*** Page text ***
From coast to mountains, you are rarely far from a vineyard in Languedoc-Roussillon. Neat rows of vines hug the hills, adding a magical dimension to the rolling plains – here and there along the coast they seem poised to tumble into the sea. Wine is far more than the principal product here. It is redolent of the history, culture, landscape, sunshine and, indeed, the very air of the province.
It was the Greeks and Phoenicians who brought vines to the coastal area and produced the first wines here, a practice continued by the Romans. Fast-forward to the 17th century and, with the opening of the Canal du Midi, wine was a major export. Yet it was with the coming of the railways in the 19th century that the wine trade really flourished and became particularly big business. Production boomed, making the region France’s biggest wine producer – and so it remains today. Yet where quantity once eroded quality, the commitment and enthusiasm of the province’s wine producers have latterly resulted in a quiet revolution of wonderful tastes. This is perhaps especially the case in the Hérault region where the terrain encompasses coast, lush river valleys and the highlands of the Haut-Languedoc. All of which is reflected in a striking variety of styles and flavours.
Set near the sea at the eastern edge of Hérault in Languedoc is an as yet little-known wine haven, with commerce radiating from the eponymous small town of Lunel. The district’s local winemakers say the coastal wind here has a special effect on the sugar in the grapes, which imbues the final product with a subtly distinctive taste.
Among those producers welcoming the public to tastings is Mas de Theyron, just north of the town, where a handsome 18th-century manor house presides over a 30-hectare estate that produces organic wine. The property and land was bought in a semi-derelict state in 1996 by Swiss wine trader Rolf Reichmuth and his restoration of both the house and the vineyard has been painstaking. Two reds are made under the Coteaux du Languedoc appellation (a combination of Grenache, Syrah and Carignan with a small amount of Cinsault in one). An elegant red vin de pays is made mainly with Merlot while a well-rounded white contains a mix of seven varieties of grape.
Lunel wines and wine tourism will undoubtedly be put on the map over the next few years: at the village of St Christol nearby, a large state-of-the-art wine centre is about to take shape and is scheduled to open in 2012.
Meanwhile, the small Muscat grape, which creates the golden, sweet wine of the same name, thrives both in the Lunel area and further south-west, around the bustling coastal town of Frontignan. Producers of the Muscat de Frontignan appellation include Château de Stony, owned for five generations by the Nodet family. There is a bucolic atmosphere around the old stone farmhouse here, with the Muscat vines growing almost up to the front door. These are hand picked, usually in mid August, and crushed slowly to retain depth of flavour – honey with hints of marmalade. Like several other Frontignan winemakers responding to changing tastes in styles and strength of wines, the Nodets have started producing a dry Muscat while, a first for the area, they are also developing some red wine.
*** Record list ***
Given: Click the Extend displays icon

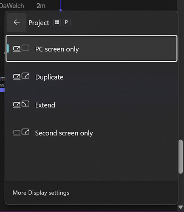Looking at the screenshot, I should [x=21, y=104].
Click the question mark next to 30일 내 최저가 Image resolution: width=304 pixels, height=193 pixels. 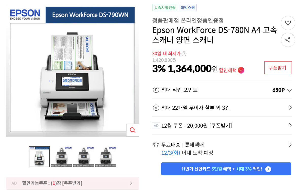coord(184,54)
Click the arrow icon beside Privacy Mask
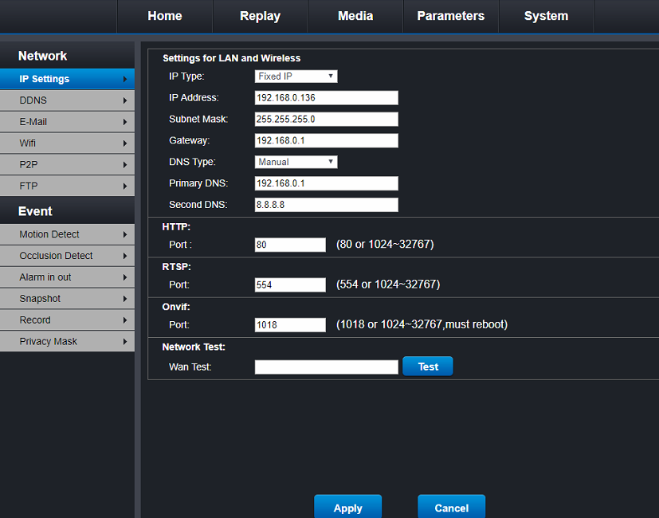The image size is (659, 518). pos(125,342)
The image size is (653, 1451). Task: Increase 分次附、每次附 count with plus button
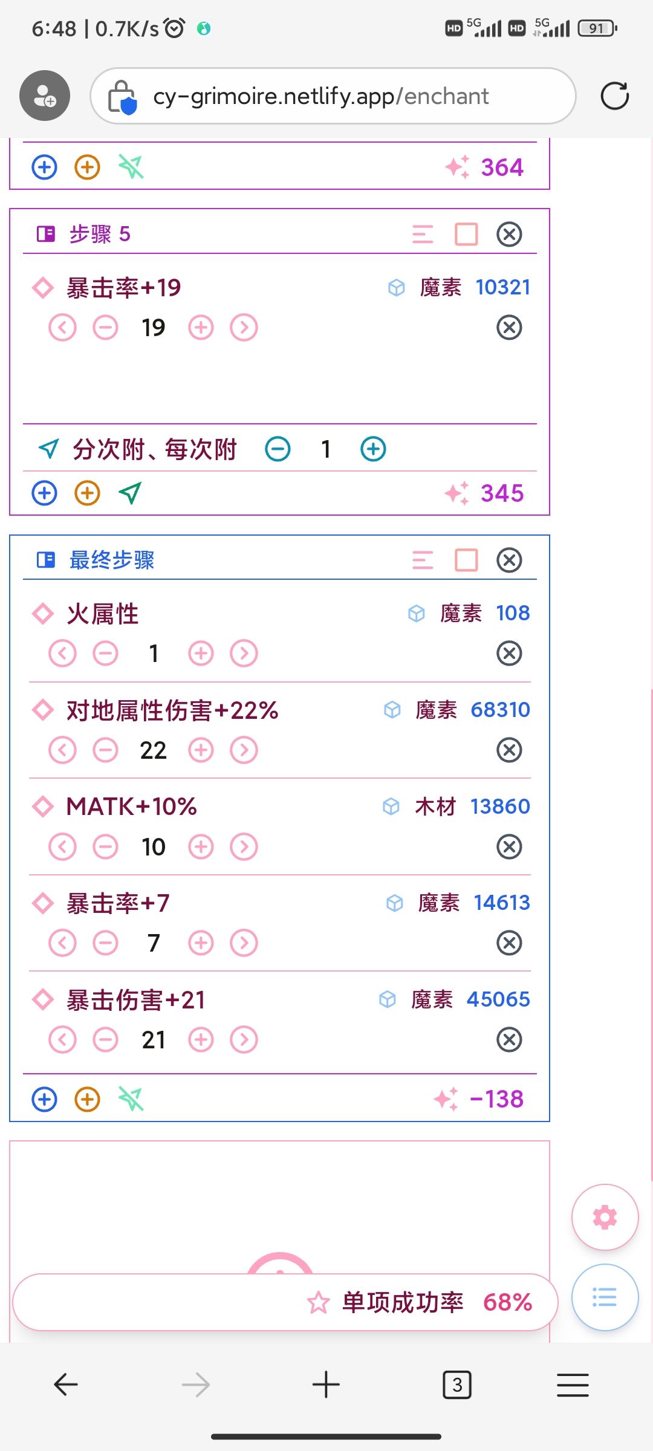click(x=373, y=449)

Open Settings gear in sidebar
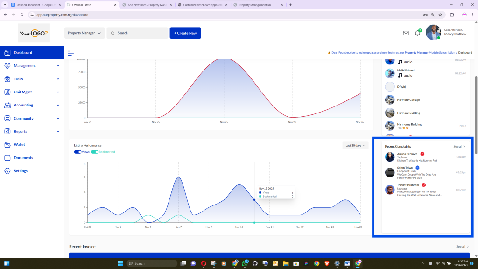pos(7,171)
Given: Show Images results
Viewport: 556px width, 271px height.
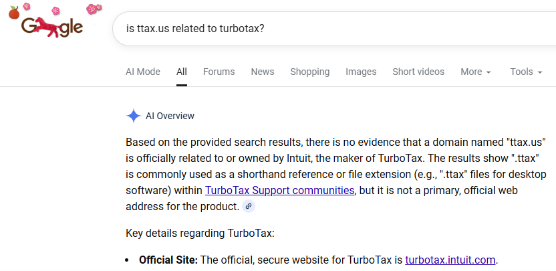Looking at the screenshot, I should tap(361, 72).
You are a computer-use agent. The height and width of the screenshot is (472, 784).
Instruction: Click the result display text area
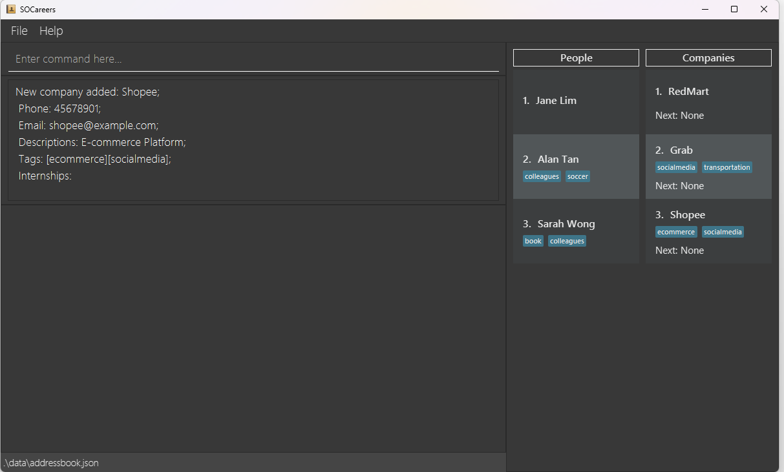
***
▶ **Problem statement**:
For each numbered statement, answer yes or no to whether it agrees with the Languedoc wine text, and quote the deciding words from the text.
1. Mas de Theyron was bought in 1996.
2. The wine trade in the region really flourished with the opening of the Canal du Midi.
3. At Château de Stony, the Muscat grapes are usually picked by machine in late September.

▶ **Full solution**:
1. Yes: "was bought in a semi-derelict state in 1996 by Swiss wine trader Rolf Reichmuth"
2. No: "it was with the coming of the railways in the 19th century that the wine trade really flourished"
3. No: "These are hand picked, usually in mid August"